◆ Data records ◆
[Start of Attachment]

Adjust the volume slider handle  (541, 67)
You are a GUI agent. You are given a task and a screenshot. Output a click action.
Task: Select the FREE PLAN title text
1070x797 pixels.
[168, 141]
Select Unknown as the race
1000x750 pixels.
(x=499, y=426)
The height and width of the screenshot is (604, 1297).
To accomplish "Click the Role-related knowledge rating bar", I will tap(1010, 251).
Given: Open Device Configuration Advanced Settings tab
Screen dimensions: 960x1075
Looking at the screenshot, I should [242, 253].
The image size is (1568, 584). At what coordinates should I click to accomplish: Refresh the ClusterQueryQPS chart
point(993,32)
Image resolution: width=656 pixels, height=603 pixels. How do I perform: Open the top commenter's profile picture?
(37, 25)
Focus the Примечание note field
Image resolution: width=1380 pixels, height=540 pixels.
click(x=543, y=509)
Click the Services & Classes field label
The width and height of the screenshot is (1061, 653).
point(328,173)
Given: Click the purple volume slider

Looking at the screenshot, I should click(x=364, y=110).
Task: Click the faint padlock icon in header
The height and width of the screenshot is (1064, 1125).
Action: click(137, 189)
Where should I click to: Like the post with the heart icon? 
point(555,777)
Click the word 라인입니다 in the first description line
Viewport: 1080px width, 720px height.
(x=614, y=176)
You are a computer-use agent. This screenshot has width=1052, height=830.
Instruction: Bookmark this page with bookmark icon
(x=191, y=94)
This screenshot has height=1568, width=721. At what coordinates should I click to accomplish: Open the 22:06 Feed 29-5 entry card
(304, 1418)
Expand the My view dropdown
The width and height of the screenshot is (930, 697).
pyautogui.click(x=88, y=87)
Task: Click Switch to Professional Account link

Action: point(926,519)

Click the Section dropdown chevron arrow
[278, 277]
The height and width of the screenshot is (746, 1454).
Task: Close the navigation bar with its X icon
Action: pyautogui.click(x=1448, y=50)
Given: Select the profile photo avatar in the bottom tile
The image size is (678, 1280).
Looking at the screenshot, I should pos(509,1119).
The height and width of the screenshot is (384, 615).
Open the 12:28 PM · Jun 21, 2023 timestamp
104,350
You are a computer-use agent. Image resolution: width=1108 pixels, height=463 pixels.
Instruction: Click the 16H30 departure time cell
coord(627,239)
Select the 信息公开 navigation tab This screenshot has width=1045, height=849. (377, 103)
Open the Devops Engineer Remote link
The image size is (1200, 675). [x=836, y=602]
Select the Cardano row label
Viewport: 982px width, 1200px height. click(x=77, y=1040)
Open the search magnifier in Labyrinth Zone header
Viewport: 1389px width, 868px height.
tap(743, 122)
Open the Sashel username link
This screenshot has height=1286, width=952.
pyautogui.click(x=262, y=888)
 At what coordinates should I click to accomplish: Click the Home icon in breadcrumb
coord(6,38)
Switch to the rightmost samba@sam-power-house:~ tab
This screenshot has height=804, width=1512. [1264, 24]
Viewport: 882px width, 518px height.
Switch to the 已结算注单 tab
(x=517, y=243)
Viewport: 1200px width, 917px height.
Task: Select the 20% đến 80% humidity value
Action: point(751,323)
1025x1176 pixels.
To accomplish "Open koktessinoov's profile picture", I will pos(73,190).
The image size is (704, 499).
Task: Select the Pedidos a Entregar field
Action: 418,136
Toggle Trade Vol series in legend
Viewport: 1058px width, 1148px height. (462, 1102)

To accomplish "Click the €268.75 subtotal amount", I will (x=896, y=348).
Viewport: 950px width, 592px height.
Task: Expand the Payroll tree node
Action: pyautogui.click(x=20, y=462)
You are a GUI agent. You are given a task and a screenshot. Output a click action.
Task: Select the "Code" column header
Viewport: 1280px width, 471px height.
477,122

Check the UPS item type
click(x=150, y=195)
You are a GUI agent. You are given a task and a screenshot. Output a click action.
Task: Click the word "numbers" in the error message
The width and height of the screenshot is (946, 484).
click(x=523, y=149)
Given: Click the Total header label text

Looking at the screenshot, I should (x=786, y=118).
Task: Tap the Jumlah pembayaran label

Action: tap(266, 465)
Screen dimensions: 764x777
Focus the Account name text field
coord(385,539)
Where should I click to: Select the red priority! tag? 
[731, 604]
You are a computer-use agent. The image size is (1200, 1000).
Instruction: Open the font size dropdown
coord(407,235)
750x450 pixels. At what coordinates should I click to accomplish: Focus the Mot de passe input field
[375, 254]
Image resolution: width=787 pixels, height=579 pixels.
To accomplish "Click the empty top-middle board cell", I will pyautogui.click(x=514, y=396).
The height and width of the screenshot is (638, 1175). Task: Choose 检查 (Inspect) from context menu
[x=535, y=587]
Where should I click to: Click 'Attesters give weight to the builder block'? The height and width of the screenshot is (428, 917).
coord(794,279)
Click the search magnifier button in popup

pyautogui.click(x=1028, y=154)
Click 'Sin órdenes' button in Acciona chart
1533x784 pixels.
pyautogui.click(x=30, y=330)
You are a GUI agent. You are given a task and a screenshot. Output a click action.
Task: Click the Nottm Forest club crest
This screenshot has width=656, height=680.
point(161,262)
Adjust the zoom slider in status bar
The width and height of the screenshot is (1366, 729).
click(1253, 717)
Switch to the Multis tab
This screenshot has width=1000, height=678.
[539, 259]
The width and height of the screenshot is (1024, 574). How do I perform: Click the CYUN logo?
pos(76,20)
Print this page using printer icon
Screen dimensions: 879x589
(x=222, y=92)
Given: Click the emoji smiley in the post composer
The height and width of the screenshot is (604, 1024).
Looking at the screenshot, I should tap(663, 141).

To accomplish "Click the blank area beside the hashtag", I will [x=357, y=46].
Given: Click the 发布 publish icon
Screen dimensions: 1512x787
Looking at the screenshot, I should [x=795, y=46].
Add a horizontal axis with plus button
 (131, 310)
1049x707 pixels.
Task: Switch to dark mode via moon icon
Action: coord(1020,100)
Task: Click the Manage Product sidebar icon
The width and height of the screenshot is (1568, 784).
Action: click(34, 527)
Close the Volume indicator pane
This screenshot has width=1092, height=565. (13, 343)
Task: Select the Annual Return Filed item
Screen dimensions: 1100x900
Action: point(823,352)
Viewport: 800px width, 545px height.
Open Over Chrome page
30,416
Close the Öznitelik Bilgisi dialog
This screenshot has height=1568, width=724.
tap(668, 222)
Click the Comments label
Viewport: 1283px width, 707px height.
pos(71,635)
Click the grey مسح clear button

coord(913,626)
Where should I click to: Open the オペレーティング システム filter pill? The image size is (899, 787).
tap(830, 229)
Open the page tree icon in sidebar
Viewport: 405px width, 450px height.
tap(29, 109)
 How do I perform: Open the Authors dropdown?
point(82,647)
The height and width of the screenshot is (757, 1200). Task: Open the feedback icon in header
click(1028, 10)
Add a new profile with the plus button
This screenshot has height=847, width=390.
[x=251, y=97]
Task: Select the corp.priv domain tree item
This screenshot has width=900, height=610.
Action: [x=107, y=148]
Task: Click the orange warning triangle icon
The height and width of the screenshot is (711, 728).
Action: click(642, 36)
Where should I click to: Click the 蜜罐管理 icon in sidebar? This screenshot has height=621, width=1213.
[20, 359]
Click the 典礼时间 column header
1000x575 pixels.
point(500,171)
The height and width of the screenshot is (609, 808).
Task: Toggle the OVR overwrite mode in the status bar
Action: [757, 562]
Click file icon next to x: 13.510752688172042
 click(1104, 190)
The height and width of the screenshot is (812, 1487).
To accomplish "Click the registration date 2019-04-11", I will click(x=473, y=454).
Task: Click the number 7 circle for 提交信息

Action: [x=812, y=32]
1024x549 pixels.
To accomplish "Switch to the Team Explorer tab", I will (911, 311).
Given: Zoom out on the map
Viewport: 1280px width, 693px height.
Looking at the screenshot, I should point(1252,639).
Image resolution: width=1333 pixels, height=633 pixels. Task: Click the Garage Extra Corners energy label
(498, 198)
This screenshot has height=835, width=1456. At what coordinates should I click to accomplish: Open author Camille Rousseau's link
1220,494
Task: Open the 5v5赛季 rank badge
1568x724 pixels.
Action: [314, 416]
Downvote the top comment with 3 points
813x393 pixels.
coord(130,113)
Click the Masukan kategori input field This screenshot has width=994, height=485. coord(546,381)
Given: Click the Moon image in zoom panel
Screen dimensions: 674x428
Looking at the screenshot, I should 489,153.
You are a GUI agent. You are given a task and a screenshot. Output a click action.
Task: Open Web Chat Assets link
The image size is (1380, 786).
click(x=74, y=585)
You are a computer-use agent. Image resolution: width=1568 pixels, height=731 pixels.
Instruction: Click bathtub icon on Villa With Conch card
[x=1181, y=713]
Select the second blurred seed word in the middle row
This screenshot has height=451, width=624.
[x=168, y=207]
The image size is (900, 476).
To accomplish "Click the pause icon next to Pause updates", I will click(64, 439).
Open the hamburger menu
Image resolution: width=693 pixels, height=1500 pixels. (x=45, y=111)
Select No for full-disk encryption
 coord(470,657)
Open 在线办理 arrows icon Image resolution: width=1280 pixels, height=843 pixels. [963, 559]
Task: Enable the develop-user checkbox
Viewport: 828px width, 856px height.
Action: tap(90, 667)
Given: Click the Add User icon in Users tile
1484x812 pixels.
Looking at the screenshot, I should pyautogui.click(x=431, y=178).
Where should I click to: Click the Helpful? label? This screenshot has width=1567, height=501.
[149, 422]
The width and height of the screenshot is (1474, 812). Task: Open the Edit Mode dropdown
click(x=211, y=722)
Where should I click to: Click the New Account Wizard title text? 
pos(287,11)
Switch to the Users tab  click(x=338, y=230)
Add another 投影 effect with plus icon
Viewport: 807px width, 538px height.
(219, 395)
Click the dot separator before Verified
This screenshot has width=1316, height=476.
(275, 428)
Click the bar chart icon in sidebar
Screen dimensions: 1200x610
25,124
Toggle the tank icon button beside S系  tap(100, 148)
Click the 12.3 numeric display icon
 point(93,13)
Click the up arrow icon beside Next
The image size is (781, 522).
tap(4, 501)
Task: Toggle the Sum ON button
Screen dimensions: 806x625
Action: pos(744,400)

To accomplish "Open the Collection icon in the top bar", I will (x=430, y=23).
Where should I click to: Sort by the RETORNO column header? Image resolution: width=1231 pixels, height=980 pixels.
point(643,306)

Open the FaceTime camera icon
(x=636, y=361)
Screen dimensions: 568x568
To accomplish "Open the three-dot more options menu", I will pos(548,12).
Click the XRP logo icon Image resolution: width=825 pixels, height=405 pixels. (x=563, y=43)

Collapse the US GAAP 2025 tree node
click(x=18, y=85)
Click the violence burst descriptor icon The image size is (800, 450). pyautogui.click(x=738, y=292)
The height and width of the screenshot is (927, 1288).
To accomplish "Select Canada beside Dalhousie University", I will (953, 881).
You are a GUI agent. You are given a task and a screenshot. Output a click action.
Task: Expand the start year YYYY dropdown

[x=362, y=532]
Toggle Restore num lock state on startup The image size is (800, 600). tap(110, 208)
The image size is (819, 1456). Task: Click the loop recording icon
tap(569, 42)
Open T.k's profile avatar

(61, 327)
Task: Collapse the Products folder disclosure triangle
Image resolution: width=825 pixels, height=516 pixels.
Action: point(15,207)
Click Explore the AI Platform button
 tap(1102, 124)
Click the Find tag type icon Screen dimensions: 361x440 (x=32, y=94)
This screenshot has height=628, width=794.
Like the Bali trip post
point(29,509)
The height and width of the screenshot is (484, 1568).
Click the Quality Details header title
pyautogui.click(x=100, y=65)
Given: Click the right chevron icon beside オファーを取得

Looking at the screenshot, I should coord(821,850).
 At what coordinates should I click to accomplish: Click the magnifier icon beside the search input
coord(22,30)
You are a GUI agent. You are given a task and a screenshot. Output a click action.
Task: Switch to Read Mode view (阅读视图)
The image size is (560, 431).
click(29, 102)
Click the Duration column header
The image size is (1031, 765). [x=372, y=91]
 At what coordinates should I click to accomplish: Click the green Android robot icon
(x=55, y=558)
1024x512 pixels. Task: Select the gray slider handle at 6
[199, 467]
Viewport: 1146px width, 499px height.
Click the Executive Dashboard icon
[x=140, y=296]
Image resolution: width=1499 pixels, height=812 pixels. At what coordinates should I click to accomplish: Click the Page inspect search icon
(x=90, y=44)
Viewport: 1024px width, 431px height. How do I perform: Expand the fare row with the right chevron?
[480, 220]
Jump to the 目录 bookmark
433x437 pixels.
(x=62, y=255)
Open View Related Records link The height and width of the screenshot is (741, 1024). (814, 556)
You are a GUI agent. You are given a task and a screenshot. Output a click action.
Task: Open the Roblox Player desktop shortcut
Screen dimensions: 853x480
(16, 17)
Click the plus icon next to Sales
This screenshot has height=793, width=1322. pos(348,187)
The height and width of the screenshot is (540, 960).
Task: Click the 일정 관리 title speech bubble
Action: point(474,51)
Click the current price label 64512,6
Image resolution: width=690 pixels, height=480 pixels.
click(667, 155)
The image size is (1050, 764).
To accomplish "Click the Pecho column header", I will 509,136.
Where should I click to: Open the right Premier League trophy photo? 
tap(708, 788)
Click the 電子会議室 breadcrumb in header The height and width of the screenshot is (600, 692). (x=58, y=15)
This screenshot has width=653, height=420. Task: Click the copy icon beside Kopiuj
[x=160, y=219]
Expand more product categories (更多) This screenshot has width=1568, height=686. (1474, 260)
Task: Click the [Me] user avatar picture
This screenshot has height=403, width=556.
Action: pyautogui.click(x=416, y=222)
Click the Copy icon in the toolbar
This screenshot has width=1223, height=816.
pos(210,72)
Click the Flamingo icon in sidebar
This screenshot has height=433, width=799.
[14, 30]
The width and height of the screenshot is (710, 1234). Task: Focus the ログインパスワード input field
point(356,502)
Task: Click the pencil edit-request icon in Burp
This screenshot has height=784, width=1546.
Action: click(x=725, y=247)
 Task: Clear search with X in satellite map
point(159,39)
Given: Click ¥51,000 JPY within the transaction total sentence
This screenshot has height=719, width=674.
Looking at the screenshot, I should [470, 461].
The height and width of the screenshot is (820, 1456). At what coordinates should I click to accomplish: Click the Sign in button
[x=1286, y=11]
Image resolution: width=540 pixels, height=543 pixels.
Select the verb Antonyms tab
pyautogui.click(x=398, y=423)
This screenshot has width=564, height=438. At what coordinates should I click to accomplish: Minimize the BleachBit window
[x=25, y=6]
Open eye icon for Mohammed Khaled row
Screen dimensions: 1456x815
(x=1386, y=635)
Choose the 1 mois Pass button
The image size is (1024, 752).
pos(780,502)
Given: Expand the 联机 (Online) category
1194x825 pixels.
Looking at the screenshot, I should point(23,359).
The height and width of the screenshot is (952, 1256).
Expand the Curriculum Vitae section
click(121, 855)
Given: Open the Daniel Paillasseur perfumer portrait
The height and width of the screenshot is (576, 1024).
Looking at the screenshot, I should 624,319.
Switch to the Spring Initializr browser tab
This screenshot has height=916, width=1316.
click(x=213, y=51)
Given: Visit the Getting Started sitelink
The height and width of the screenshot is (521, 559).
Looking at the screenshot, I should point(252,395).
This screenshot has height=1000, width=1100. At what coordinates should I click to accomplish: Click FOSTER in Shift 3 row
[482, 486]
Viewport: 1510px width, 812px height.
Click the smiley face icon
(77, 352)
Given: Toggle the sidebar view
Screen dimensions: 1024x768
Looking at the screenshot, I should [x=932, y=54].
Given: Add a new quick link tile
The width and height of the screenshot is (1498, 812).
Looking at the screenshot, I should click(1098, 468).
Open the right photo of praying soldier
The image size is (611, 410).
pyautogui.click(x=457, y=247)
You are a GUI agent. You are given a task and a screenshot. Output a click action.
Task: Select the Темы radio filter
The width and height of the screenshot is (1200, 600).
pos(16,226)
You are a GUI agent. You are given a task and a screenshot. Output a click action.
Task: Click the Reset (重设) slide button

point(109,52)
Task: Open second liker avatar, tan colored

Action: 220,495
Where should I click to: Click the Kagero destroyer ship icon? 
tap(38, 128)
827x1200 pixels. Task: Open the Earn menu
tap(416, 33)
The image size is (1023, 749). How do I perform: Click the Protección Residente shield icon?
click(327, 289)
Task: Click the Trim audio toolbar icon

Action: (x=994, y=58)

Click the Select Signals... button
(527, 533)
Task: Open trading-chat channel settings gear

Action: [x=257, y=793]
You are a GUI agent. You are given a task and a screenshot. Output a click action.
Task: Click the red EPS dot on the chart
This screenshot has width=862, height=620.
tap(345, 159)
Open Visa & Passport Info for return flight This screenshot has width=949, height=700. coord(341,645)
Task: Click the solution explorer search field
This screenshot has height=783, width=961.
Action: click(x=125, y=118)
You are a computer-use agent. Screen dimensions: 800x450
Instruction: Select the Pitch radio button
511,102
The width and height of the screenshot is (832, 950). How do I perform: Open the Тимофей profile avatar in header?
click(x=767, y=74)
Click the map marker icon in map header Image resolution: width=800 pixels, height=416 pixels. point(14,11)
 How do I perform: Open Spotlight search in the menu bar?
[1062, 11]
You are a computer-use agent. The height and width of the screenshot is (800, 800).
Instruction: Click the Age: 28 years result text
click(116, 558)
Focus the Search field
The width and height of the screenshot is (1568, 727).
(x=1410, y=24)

[End of Attachment]

Give only the lines from the one holding "Open Visa &" through the one holding "You are a computer-use agent. The height", each restated exactly as it appears above.

Open Visa & Passport Info for return flight This screenshot has width=949, height=700. coord(341,645)
Task: Click the solution explorer search field
This screenshot has height=783, width=961.
Action: click(x=125, y=118)
You are a computer-use agent. Screen dimensions: 800x450
Instruction: Select the Pitch radio button
511,102
The width and height of the screenshot is (832, 950). How do I perform: Open the Тимофей profile avatar in header?
click(x=767, y=74)
Click the map marker icon in map header Image resolution: width=800 pixels, height=416 pixels. point(14,11)
 How do I perform: Open Spotlight search in the menu bar?
[1062, 11]
You are a computer-use agent. The height and width of the screenshot is (800, 800).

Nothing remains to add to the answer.